Job:
Copy every one of the rows below character for character, with no changes.

Items:

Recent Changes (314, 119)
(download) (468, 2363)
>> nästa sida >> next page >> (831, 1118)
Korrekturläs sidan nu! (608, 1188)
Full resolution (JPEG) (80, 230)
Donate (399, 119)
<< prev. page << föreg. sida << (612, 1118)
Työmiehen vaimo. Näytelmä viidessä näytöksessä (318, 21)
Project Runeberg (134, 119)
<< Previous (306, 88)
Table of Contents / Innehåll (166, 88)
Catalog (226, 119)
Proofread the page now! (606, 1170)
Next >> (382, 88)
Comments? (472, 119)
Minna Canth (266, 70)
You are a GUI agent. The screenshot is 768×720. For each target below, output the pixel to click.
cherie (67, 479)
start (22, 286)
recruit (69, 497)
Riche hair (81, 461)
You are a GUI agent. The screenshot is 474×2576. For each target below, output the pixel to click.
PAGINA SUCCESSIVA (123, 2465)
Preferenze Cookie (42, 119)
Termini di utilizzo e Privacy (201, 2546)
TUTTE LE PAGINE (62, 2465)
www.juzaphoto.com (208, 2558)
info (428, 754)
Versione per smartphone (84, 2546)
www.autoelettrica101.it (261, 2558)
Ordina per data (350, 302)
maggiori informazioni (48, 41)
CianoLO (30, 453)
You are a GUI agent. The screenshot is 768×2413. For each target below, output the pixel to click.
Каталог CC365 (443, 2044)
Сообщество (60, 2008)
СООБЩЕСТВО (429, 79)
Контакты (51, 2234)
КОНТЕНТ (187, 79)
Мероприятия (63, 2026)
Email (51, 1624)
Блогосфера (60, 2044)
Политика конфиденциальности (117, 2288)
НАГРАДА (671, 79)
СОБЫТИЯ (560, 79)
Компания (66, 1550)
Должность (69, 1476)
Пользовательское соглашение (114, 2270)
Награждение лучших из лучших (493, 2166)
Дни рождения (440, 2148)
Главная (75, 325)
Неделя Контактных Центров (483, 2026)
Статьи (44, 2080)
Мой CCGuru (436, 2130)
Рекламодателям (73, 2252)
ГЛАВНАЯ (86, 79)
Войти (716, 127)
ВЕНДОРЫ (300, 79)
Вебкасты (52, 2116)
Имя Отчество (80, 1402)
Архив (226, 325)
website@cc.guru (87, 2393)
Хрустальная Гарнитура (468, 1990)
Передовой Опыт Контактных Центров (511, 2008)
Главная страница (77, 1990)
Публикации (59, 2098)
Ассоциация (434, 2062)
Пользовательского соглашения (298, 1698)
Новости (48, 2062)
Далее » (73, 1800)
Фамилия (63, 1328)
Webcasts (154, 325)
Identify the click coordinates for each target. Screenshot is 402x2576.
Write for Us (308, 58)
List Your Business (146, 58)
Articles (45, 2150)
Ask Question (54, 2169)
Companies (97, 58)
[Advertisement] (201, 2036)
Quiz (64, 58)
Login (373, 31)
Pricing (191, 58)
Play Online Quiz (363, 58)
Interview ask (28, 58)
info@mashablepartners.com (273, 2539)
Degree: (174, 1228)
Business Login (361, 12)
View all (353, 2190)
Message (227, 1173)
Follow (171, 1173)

Complete response:
Recent Changes (314, 119)
(download) (468, 2363)
>> nästa sida >> next page >> (831, 1118)
Korrekturläs sidan nu! (608, 1188)
Full resolution (JPEG) (80, 230)
Donate (399, 119)
<< prev. page << föreg. sida << (612, 1118)
Työmiehen vaimo. Näytelmä viidessä näytöksessä (318, 21)
Project Runeberg (134, 119)
<< Previous (306, 88)
Table of Contents / Innehåll (166, 88)
Catalog (226, 119)
Proofread the page now! (606, 1170)
Next >> (382, 88)
Comments? (472, 119)
Minna Canth (266, 70)
You are a GUI agent. The screenshot is 768×720. For each target below, output the pixel to click.
cherie (67, 479)
start (22, 286)
recruit (69, 497)
Riche hair (81, 461)
You are a GUI agent. The screenshot is 474×2576. For each target below, output the pixel to click.
PAGINA SUCCESSIVA (123, 2465)
Preferenze Cookie (42, 119)
Termini di utilizzo e Privacy (201, 2546)
TUTTE LE PAGINE (62, 2465)
www.juzaphoto.com (208, 2558)
info (428, 754)
Versione per smartphone (84, 2546)
www.autoelettrica101.it (261, 2558)
Ordina per data (350, 302)
maggiori informazioni (48, 41)
CianoLO (30, 453)
You are a GUI agent. The screenshot is 768×2413. For each target below, output the pixel to click.
Каталог CC365 (443, 2044)
Сообщество (60, 2008)
СООБЩЕСТВО (429, 79)
Контакты (51, 2234)
КОНТЕНТ (187, 79)
Мероприятия (63, 2026)
Email (51, 1624)
Блогосфера (60, 2044)
Политика конфиденциальности (117, 2288)
НАГРАДА (671, 79)
СОБЫТИЯ (560, 79)
Компания (66, 1550)
Должность (69, 1476)
Пользовательское соглашение (114, 2270)
Награждение лучших из лучших (493, 2166)
Дни рождения (440, 2148)
Главная (75, 325)
Неделя Контактных Центров (483, 2026)
Статьи (44, 2080)
Мой CCGuru (436, 2130)
Рекламодателям (73, 2252)
ГЛАВНАЯ (86, 79)
Войти (716, 127)
ВЕНДОРЫ (300, 79)
Вебкасты (52, 2116)
Имя Отчество (80, 1402)
Архив (226, 325)
website@cc.guru (87, 2393)
Хрустальная Гарнитура (468, 1990)
Передовой Опыт Контактных Центров (511, 2008)
Главная страница (77, 1990)
Публикации (59, 2098)
Ассоциация (434, 2062)
Пользовательского соглашения (298, 1698)
Новости (48, 2062)
Далее » (73, 1800)
Фамилия (63, 1328)
Webcasts (154, 325)
Identify the click coordinates for each target. Screenshot is 402x2576.
Write for Us (308, 58)
List Your Business (146, 58)
Articles (45, 2150)
Ask Question (54, 2169)
Companies (97, 58)
[Advertisement] (201, 2036)
Quiz (64, 58)
Login (373, 31)
Pricing (191, 58)
Play Online Quiz (363, 58)
Interview ask (28, 58)
info@mashablepartners.com (273, 2539)
Degree: (174, 1228)
Business Login (361, 12)
View all (353, 2190)
Message (227, 1173)
Follow (171, 1173)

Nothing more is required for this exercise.